My problem with this is that there were some other changes between the B-2 and the B-10. Some were subtle and some not so subtle but somehow the change in the wing gets all the credit (blame).
Changes between the B-10 to the B-25B-2 include:
Larger cowling intakes for new engines*
Four added .50 cal machine guns- two added .50 cal to fuselage side hatches, one .50 cal added to nose, two package .50 cal added*.
Ventral .50 cal machine gun removed
Various internal mods
- automatic life raft ejector
- Day and night drift signals (?)
- Inclinometer
- Astrocompass
- Astrograph
- New Starter
- Winterization equipment (?)
- Lengthened nose wheel strut
- Mechanically operated gear doors (?)
Slotted flaps
Rudder/vertical stabilizer increase*
* Changes that affect aerodynamic performance not including wing span increase . It is my opinion that all these changes put together would have an almost imperceptible impact to the overall form drag of the B-26.
Wing span extension from 65 to 71 feet,
Empty weight increased from 22,380 lbs to 24,000 lbs, or 1600 lbs. I would guess that the non-wing extension weight increases as between 200-300 lbs (the entire tail structure of the P-47 was 250lbs) which would make the wing extension 1300-1400 lbs.
There were a bunch of changes between the B-26/A and the B-26B-2 that also cost speed.
engine on a B-26A
I was not interested in the B-26A, I was interested in two aircraft configurations that were close but with different wings in order to isolate the performance degradation of the wing extension alone. The B-26B-2, represented all the configurations prior, and the B-26B-10, which is basically the base for follow on models. And, I had flight test results of these two aircraft.
The Spinners went away on the very early Bs. The oil cooler inlets got bigger, On the B-3s the air intakes got much bigger in order to accommodate sand filters. Now if the four package guns cost 3-5mph (or 3% of range, sources differ) what did all the changes to the engine installation cost?
Neither the B-26B-2 nor the -10 tested had spinners. Also, apparently the -10 only had two package guns, per Mendenhall's Deadly Duo.
Please notice that the vertical stabilizer and rudder grew about 1ft 6in from the small wing to the big wing.
I haven't seen what this cost in speed and it may be lumped in the cost of the big wing.
It is said that the larger fin and rudder were needed to stabilize the bigger wing but I am at least somewhat sure that having a bigger fin and rudder helped in an engine out situation.
At some point the horizontal stabilizer and elevators got bigger too, but I don't know when.
Don't know much about this. I think the added size of the vertical stabilizer, or the package guns, would be very small relative to the form drag of a pretty large bomber.

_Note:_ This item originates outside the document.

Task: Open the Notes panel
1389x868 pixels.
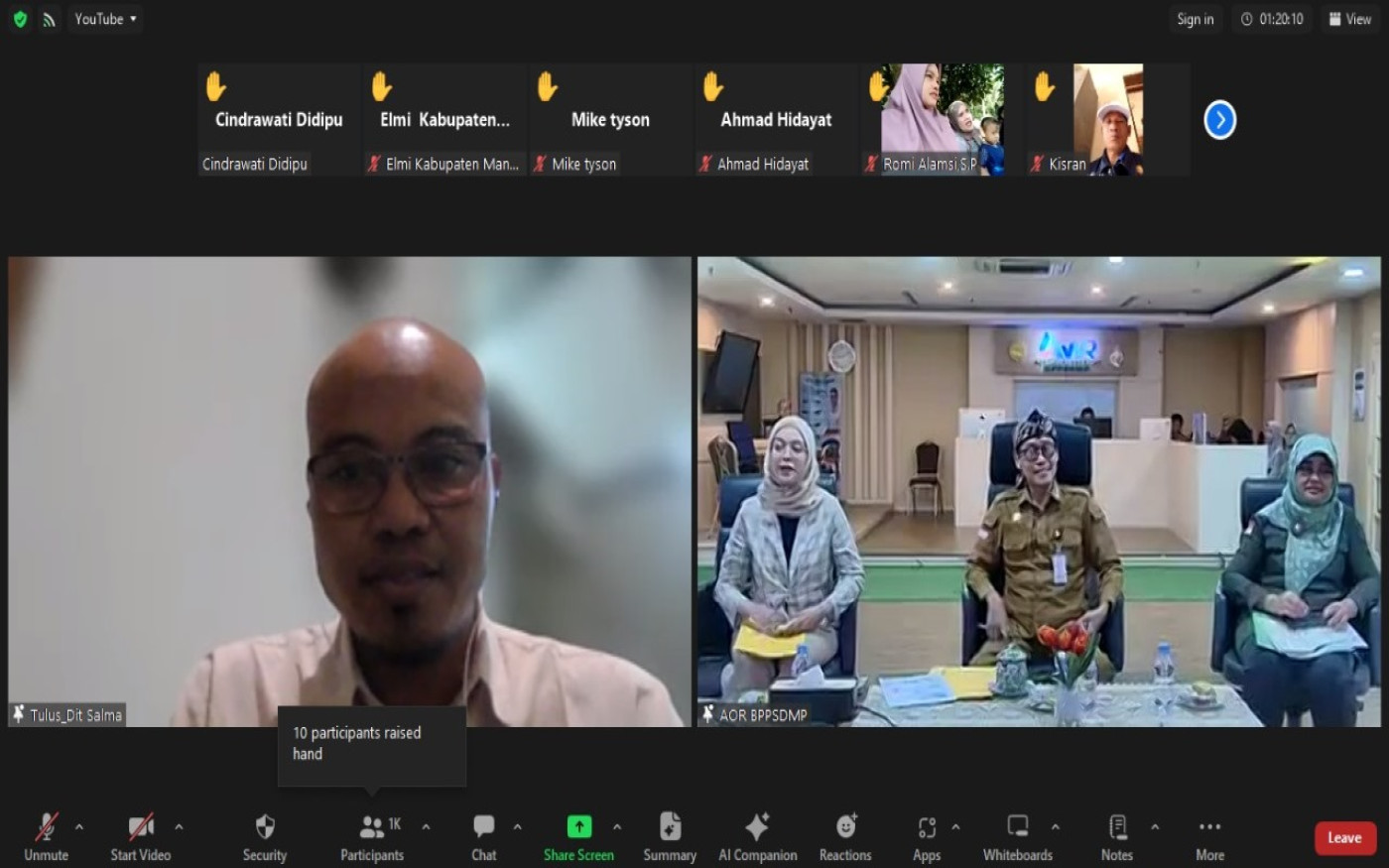Action: [1116, 836]
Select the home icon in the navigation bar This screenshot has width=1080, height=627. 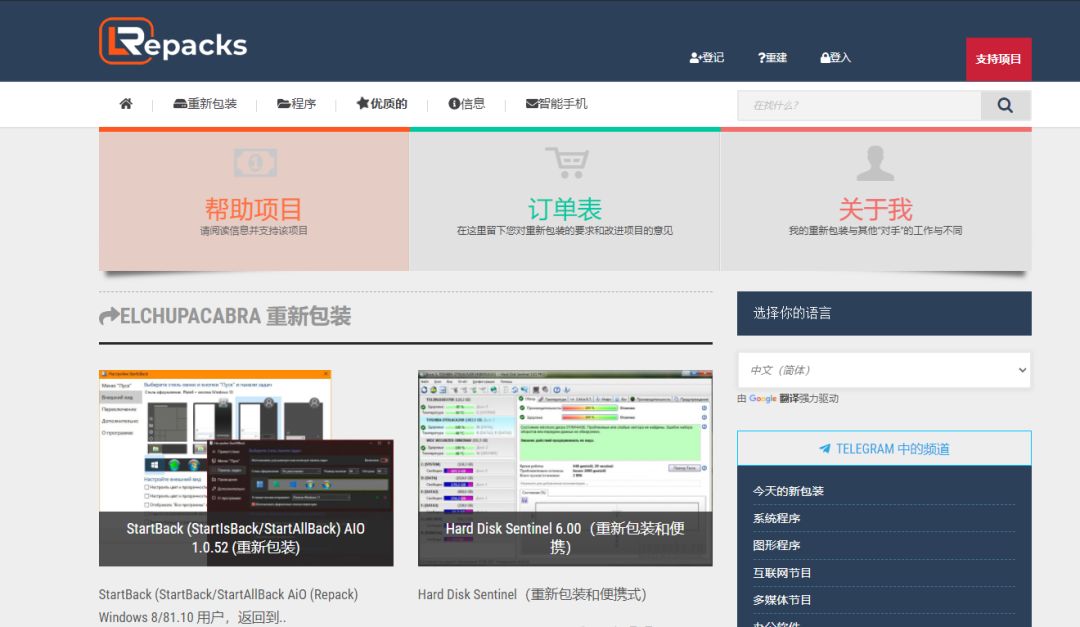click(124, 103)
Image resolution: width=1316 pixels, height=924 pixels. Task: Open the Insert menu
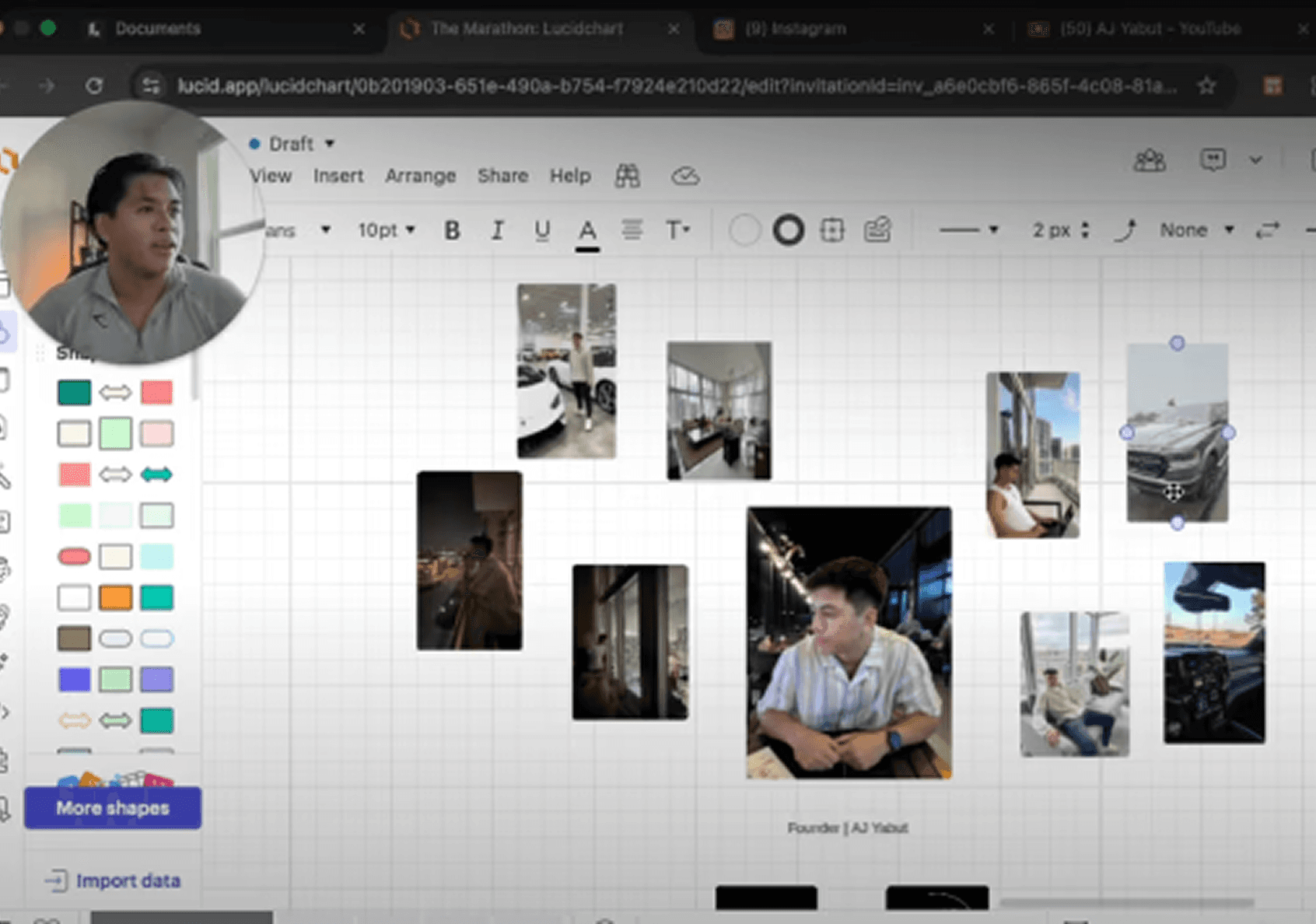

A problem with a B-26 doing a 300 mile deep penetration strike (or even a 150 mile radius in enemy territory) is the amount of fuel required. A B-26 used 350-400 gallons an hour at max continuous depending altitude/supercharger gear and so on. Backing down to 75% power gets you (at least on the very early B-26) a cruise of just under 280mph at 8,000ft while burning around 270-290 gallons an hour. IF for instance you drop bombs at 250 miles from base and you figure 150 miles of that is enemy territory then you need about 200 gallon at bombs gone (cruise can be dropped to around 200mph and a fuel burn of close to 100gph once in friendly territory) and this means entering enemy territory with at least 350 gallons in the tanks. Now please note this takes into account NO deviations in flight path (even a several mile turn around at the target), NO reserves , Runway is lined up with the target and NO use of power above 75% even for 1 minute.

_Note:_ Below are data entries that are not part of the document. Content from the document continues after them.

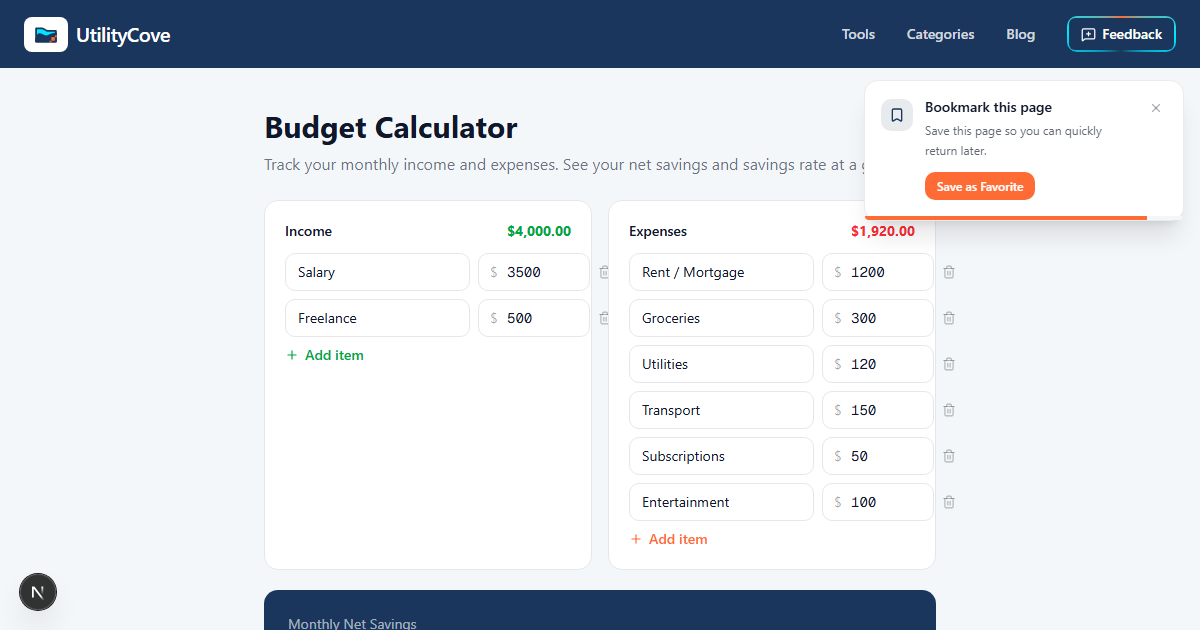Screen dimensions: 1200x630
Task: Open the Feedback button
Action: point(1121,34)
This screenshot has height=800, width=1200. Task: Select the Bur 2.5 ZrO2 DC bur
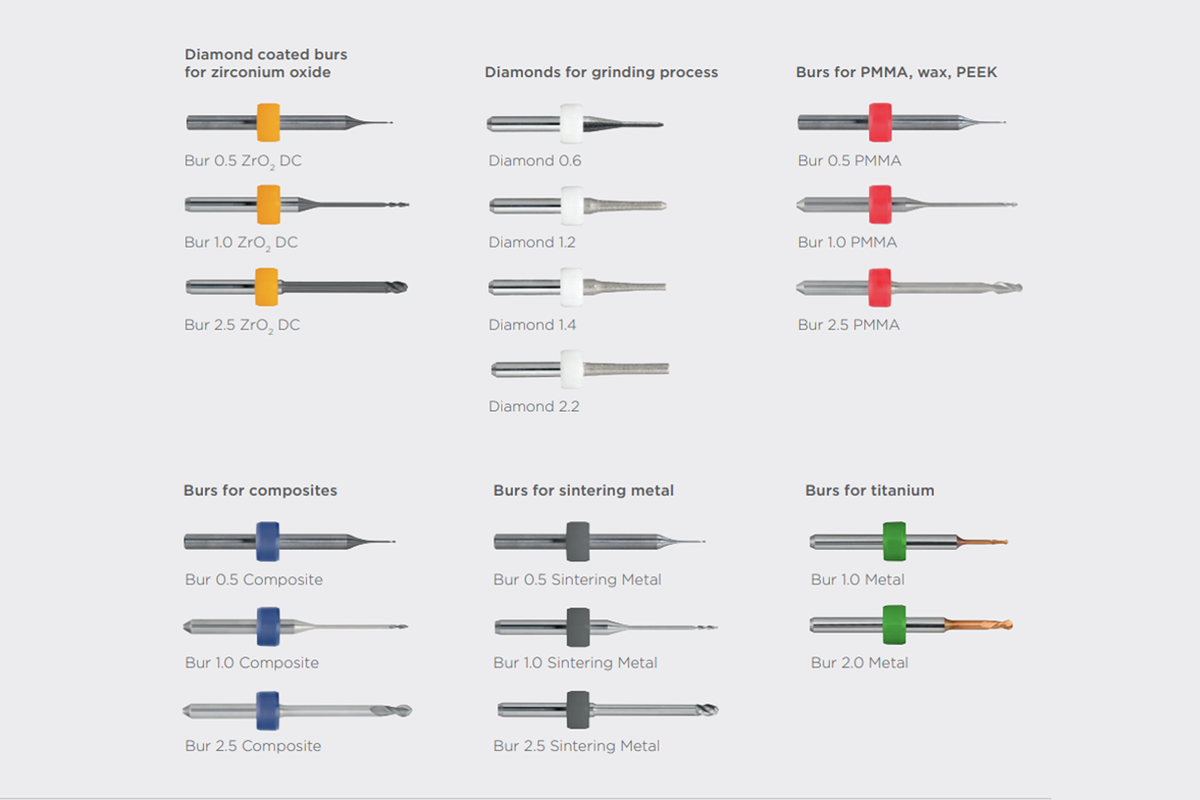point(297,287)
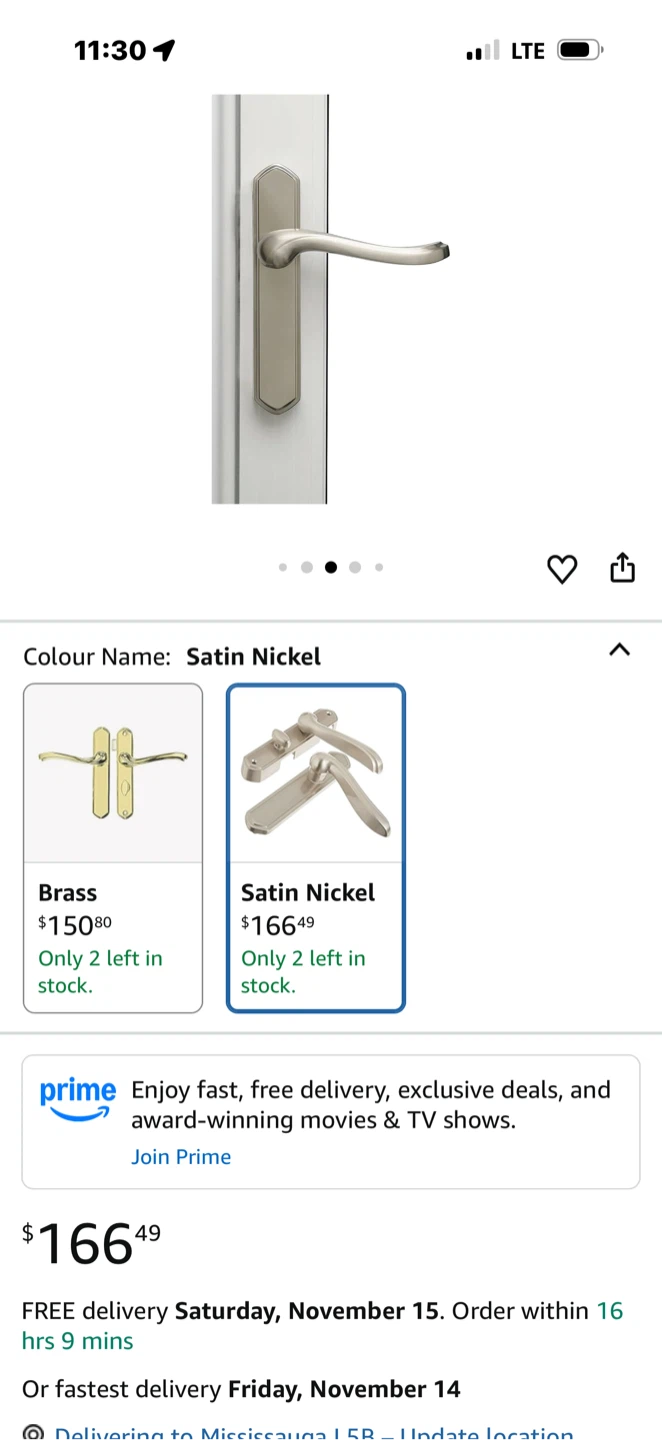Switch to the fourth image carousel dot
The width and height of the screenshot is (662, 1440).
tap(355, 567)
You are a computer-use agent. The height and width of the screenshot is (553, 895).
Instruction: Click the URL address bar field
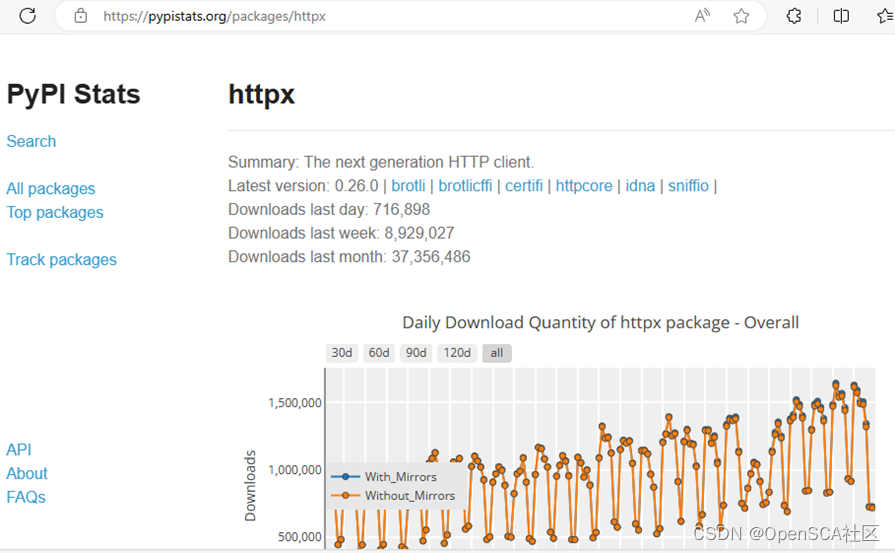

I don't really want to dig into this and, knowing you, I doubt if I could identify an error. However, the salient point is that the B-26B-2 has a lower drag value than the B-26B-10. Therefore, for any given mission, the B-26B-2, vs. the -10, could fly at the same speed with less power therefore use less fuel, therefore more bombload? Or could fly the same mission with the same power setting and fly faster. And since it will fly the mission faster at the same power level, it would use less fuel, therefore more bombload?
Test at approx.
5k ft.
B-26B-2, AC 41-17756,
airspeed 281 mph,
1400 hp/eng,, test weight
29,860 lbs
B-26B-10, AC 41-18199, airspeed
250 mph,
1400 hp/engine est. (247mph/1325hp), wt
30,780 lbs
Notes: Since the added wing span is most likely over 1,000 lbs, the two test weights should represent identical load carry capacity.
Miscellaneous issues mentioned above, and a few others including cowl flaps have an impact on these test. Including these, I estimated the difference in airspeed at 5000 ft, 1400 hp power setting and equivalent weight to be
reduced from 31 mph to 20 mph.
If any modification, e.g. electro-hydraulic tail gun, to the -10 that led to later configurations up to B-25C were applied to the -2 configuration, i.e. short wing, the results would be the same in that the -2 configuration would be faster at the same power levels just because it was just cleaner.